Public Markets For Predicting Google's Market Cap
k2enemy writes "The Iowa Electronic Markets have created two markets where traders may buy and sell contracts based on beliefs of Google's market cap at the end of the first day of public trading. The first market, GOOGLE_LIN, trades contracts with liquidation values linearly dependent on the market cap. The second, GOOGLE_WTA, trades six unique and exhaustive contracts in a winner-takes-all market. The markets are currently suggesting a market cap around $30-35 billion. The IEM is also popular for its political markets, which have been very successful (more accurate than polls) at predicting political elections."
The point is quite simple.
Your guess and my guess will probably be different due to different influences.
The theory goes, if you take a large enough sample of opinions from a mixture of sources, tech experts, financial experts, normal people the market prediction (i.e. the average of all the guesses) will be a closer guess than any one single expert.
It isn't like gambling on a slot machine as a slot machine is pretty much a game of chance and odds.
I'd suggest that you might find The Wisdom of Crowds by James Surowiecki useful, if your really interested in how these kind of decision markets work.
The minimum shares is 5, not 500, so a small investor with a little more than $500 can get in on the IPO.
Hello people... this is not 1999. We're talking about a company whose only product is online advertising - subtle online advertising at that. You're talking about an Internet search engine having a larger market cap than a lot of Dow30 components who actually have shipping product. What makes google so valuable? What is google going to do for money (besides take it from investors) the next time the Internet advertising market evaporates? What dependencies has google created that will keep revenue flowing? How has google diversified to guard against volatility in the Internet markets?
It's time to start thinknig RATIONALLY about google. Everyone has become so enamored with google that they are overlooking the somewhat minor point that they have zero fundamentals.
Simple math, it doesn't take a professional. You seemed to have forgottej to mention that your "winner" person Y had to have someone brand new enter new REAL cash into the market in order for Y to "cash out". That real cash did not come from the market as it stood a second before the cashout, it had to come from outside the market and be introduced into it for the cashout to take place (very broadly speaking but it's true). You forgot that in your details. It's pyramidal, real cash has to be constantly pumped in to it above and beyond the tangible accumulated wealth produced by the goods represented by the actual corporations Service money is a dilution of wealth in the aggregate, hence the name "service". Wealth is a function of ownership of the land, what can be grown or extracted in some manner or form from the land, or what can be manufactured from any combination of the last two. Everything else is a dilution and constitutes wealth production re-arrangement, not wealth production.. If the market wasn't pyramidal, theoretically you could freeze the market one day, at whatever bid price was current,and everyone could do this "cashout" thing, and that's not possible, is it? In fact it might be *at best* a few pennies on the buck in reality, isn't it, right now?

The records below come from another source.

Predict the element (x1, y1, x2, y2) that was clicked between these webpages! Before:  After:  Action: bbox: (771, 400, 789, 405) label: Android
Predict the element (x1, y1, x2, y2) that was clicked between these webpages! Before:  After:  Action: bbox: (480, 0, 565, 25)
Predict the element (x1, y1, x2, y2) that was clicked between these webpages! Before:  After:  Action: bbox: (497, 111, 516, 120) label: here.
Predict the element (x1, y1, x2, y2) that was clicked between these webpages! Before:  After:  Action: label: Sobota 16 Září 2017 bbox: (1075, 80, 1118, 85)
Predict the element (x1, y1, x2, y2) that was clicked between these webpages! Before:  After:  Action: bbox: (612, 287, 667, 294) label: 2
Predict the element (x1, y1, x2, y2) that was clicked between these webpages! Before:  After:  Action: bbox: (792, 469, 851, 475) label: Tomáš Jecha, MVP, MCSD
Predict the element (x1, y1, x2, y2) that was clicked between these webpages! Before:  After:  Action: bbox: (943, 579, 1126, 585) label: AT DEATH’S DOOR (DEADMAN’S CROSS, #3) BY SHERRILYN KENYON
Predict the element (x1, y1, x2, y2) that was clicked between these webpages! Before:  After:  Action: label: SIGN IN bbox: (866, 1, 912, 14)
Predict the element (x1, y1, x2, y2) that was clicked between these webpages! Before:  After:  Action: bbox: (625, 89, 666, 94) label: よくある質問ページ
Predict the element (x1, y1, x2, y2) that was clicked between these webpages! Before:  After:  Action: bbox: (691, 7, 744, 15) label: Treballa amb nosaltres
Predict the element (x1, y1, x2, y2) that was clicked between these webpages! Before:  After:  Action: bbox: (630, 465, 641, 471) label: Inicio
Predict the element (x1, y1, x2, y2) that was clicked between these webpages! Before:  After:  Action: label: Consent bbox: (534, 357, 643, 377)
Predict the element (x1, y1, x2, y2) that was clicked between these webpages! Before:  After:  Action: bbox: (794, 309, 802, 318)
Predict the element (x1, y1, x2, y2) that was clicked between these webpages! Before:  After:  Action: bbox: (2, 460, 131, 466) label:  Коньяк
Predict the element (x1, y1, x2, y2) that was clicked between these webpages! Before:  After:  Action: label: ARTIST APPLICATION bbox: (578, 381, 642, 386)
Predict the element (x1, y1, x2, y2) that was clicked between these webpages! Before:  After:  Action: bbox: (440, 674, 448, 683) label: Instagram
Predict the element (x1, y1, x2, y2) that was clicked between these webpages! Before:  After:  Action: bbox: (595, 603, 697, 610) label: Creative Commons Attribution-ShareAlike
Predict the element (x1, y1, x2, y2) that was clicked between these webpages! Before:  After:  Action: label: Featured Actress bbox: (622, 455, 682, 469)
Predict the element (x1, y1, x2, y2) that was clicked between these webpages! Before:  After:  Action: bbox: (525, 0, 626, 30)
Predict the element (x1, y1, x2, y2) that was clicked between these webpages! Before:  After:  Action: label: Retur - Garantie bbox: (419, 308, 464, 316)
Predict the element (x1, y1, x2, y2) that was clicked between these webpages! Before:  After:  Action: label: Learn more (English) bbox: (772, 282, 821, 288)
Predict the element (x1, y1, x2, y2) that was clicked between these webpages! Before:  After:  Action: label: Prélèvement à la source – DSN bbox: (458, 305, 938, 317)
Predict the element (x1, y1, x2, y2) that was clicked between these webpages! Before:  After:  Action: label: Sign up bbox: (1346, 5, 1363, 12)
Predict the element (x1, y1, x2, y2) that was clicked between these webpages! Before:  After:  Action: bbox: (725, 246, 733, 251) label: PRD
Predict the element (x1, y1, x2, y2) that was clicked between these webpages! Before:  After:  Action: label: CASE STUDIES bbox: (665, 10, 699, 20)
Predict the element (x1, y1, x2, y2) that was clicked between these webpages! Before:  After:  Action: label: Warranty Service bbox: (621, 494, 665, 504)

If what you said was true, the crash of 29-34 would have resulted in "all winners", there wouldn't have been a crash at all, we would have had a perpetual boom cycle. We didn't,did we?
Here's the proof. When I was a kid, you could literally go into the five and dime (a lot of people have never even seen such a store, I think they are rare now) and buy a nice bundle of real old great depression era stocks as a novelty for one dime, less than a penny apiece. Very pretty, all curleycue scrolled edges, very impressive looking. They probably represented quite a lot of lost money for a lot of investors. They actually did gamble and lose, millions of them, there were only a few big winners.
No, I won't repeat what you said,because it's not true, I'll say it's an elaborate ponzi scheme that only exists by inducing new suckers into it every friday afternoon. It's not much different from a huge MLM where you have to get people "under you" to actually support you so you don't have to actually produce any true wealth, with the difference being there are much less real products involved than most MLMs which are scussy enough as they are. Theoretical paper contracts as in the article are not much in the way of a real tangible product, they do nothing to help the over all economy, all they do is re-arrange what wealth exists, they produce *nothing*, and the only what it is possible is by shilling newsuckers into it all the time.
Originally how it was set up it was much closer to being a real "investment", with more at least semi honest quantifiable risk data to use for your assessment if you should invest or not. It is not that way now, or are you forgetting the recent dot bomb phenomenon?